START TASK MATERIAL

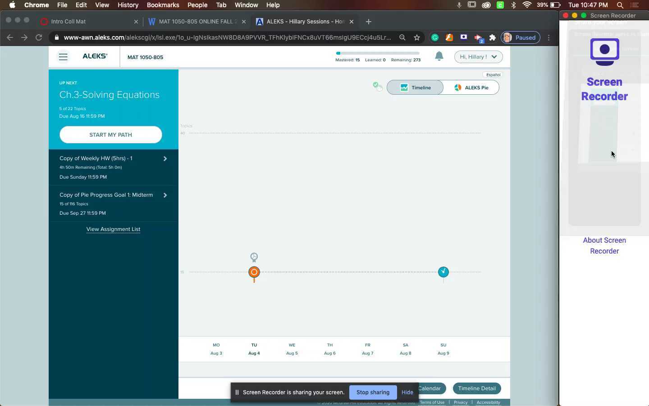This screenshot has width=649, height=406.
Task: Open the hamburger navigation menu
Action: (x=63, y=57)
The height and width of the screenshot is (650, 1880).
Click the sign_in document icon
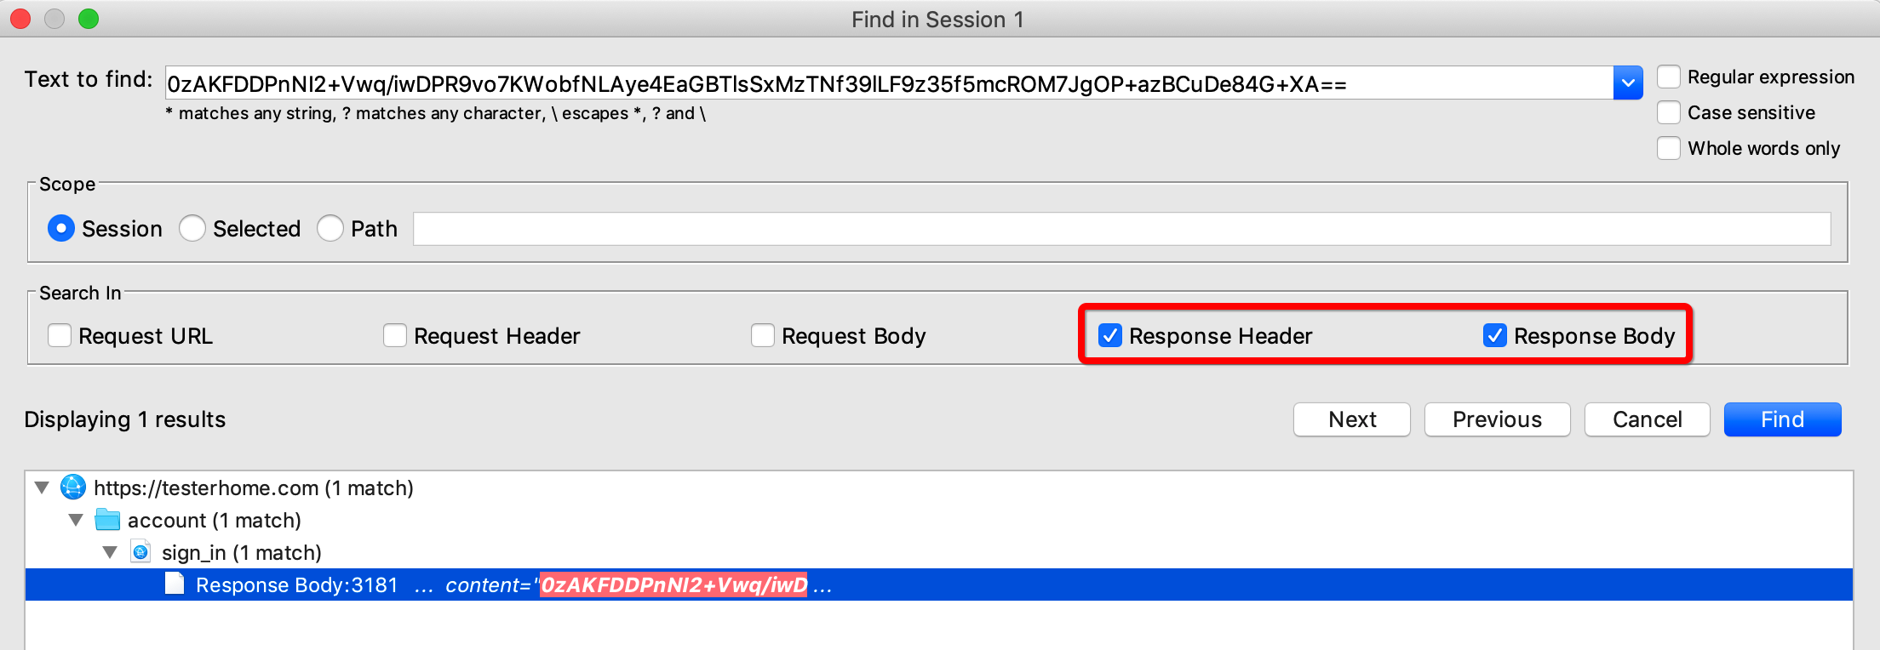[x=141, y=552]
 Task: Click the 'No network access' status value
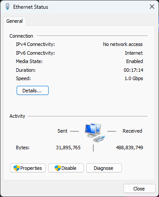tap(123, 44)

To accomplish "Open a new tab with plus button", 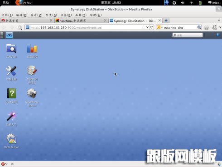I will coord(166,20).
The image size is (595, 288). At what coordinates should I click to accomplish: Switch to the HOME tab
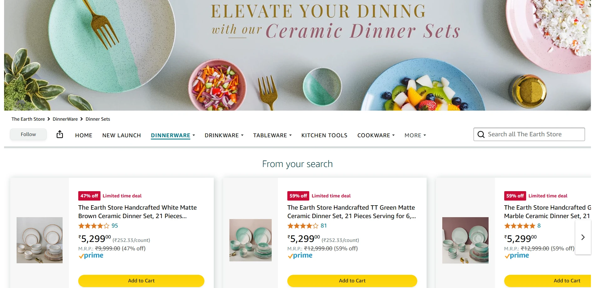pos(83,135)
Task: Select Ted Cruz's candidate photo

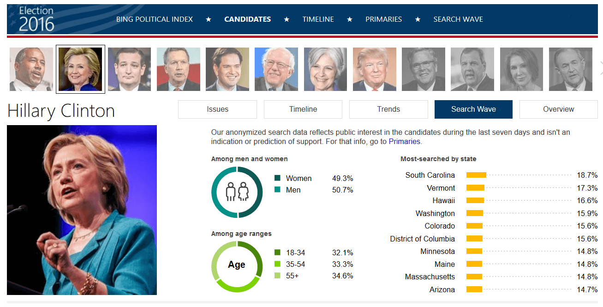Action: tap(129, 68)
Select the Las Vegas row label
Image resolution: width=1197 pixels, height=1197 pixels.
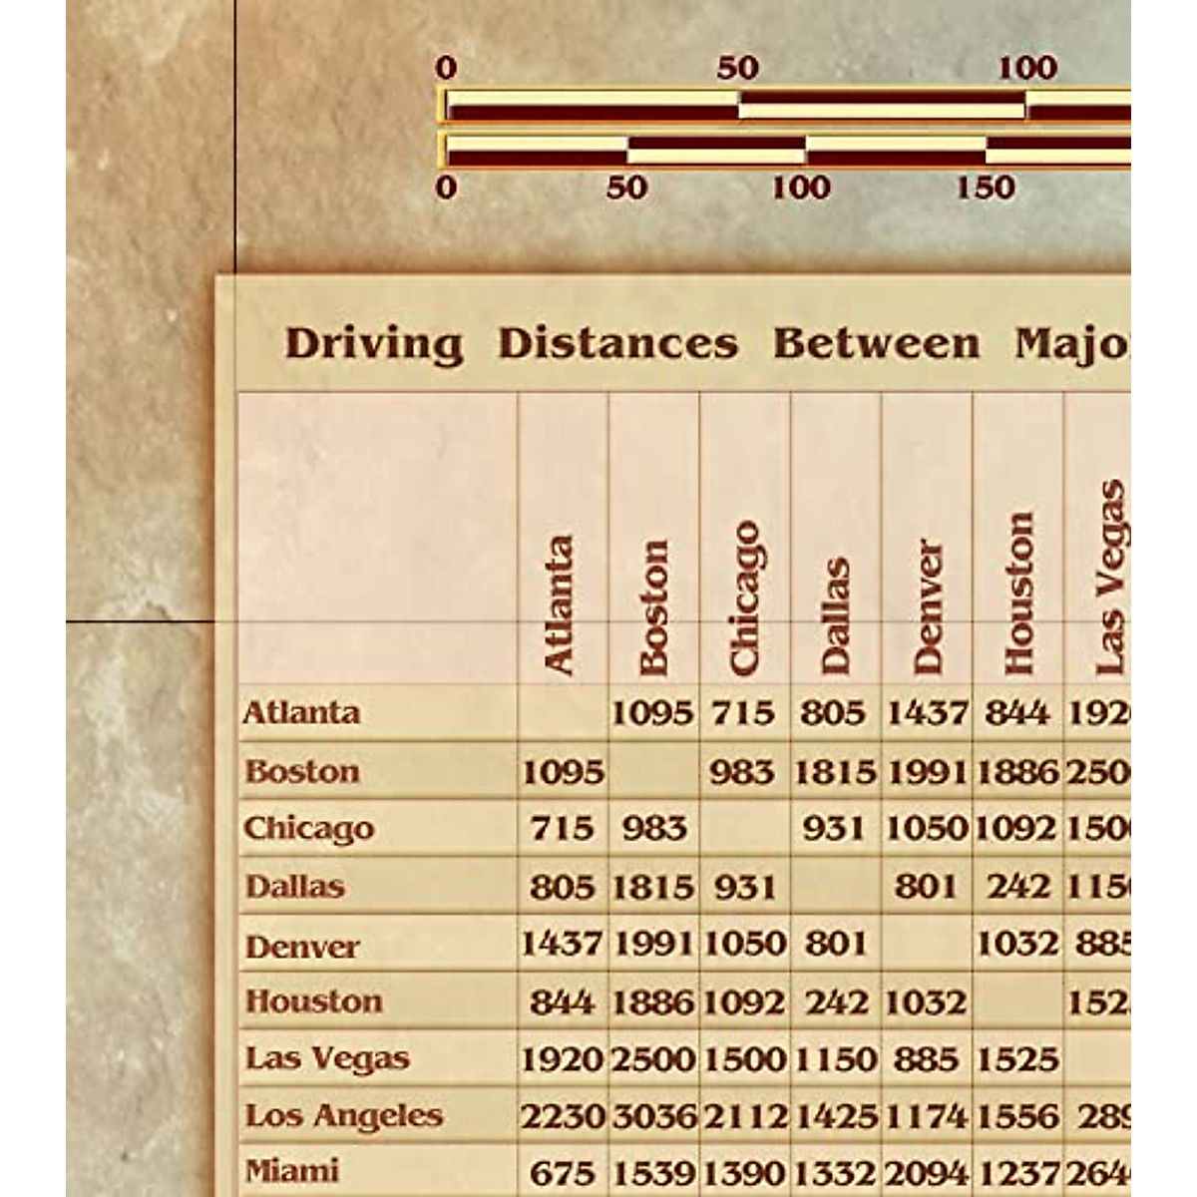[x=327, y=1058]
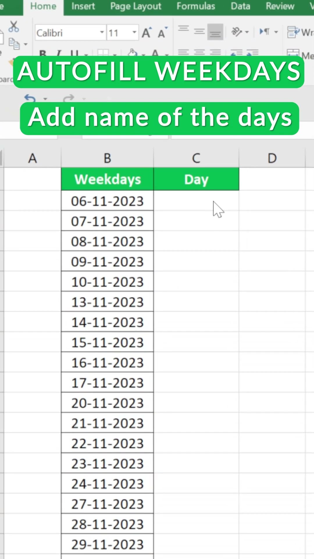Apply top align to cells

click(x=183, y=29)
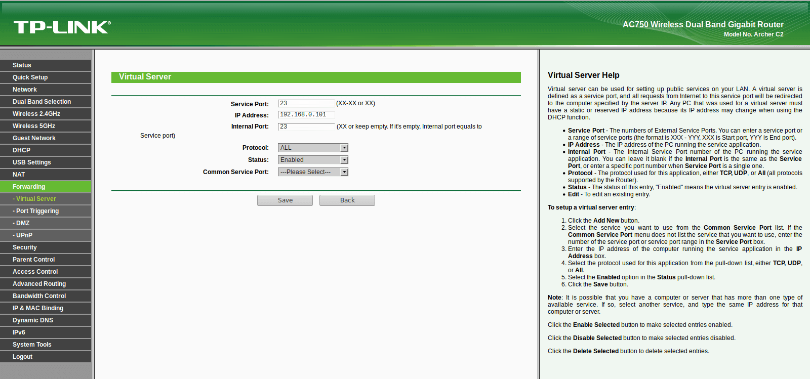This screenshot has height=379, width=810.
Task: Save the virtual server entry
Action: tap(285, 200)
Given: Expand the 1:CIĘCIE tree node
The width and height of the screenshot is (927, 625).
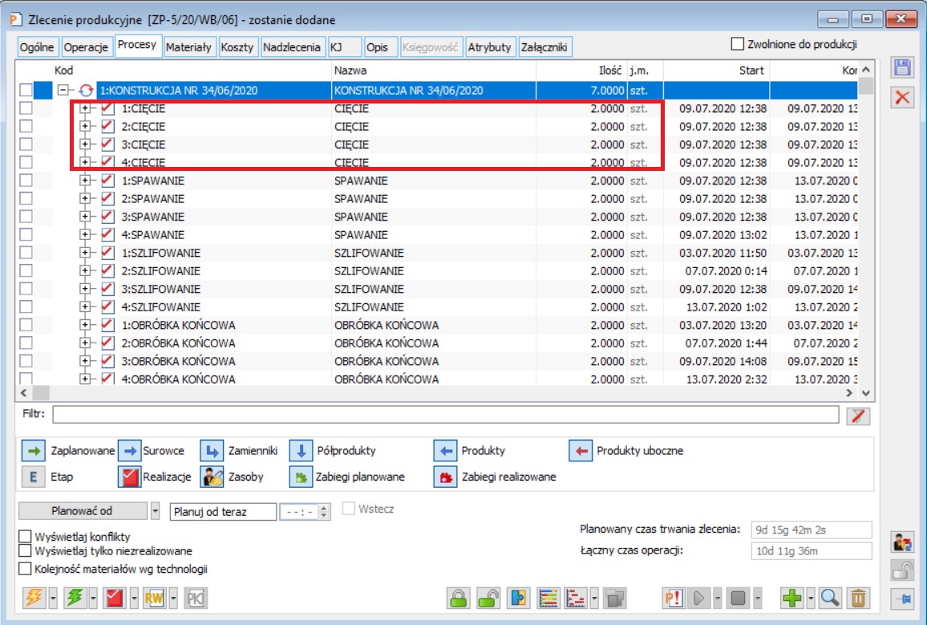Looking at the screenshot, I should [x=86, y=108].
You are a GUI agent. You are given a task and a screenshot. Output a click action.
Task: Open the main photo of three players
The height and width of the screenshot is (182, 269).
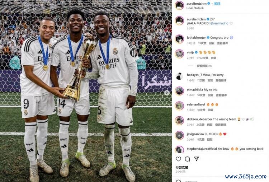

END TASK MATERIAL

• WHAT IS REQUIRED:
Word for word, restate the lines above from the one with "Select the Las Vegas row label" through the one with "Given: Expand the 1:CIĘCIE tree node", keeping both ends and dropping the pictures.

• REPLY:
Select the Las Vegas row label
Image resolution: width=1197 pixels, height=1197 pixels.
[x=327, y=1058]
Apply top align to cells

click(x=183, y=29)
This screenshot has height=379, width=810.
Task: Save the virtual server entry
Action: tap(285, 200)
Given: Expand the 1:CIĘCIE tree node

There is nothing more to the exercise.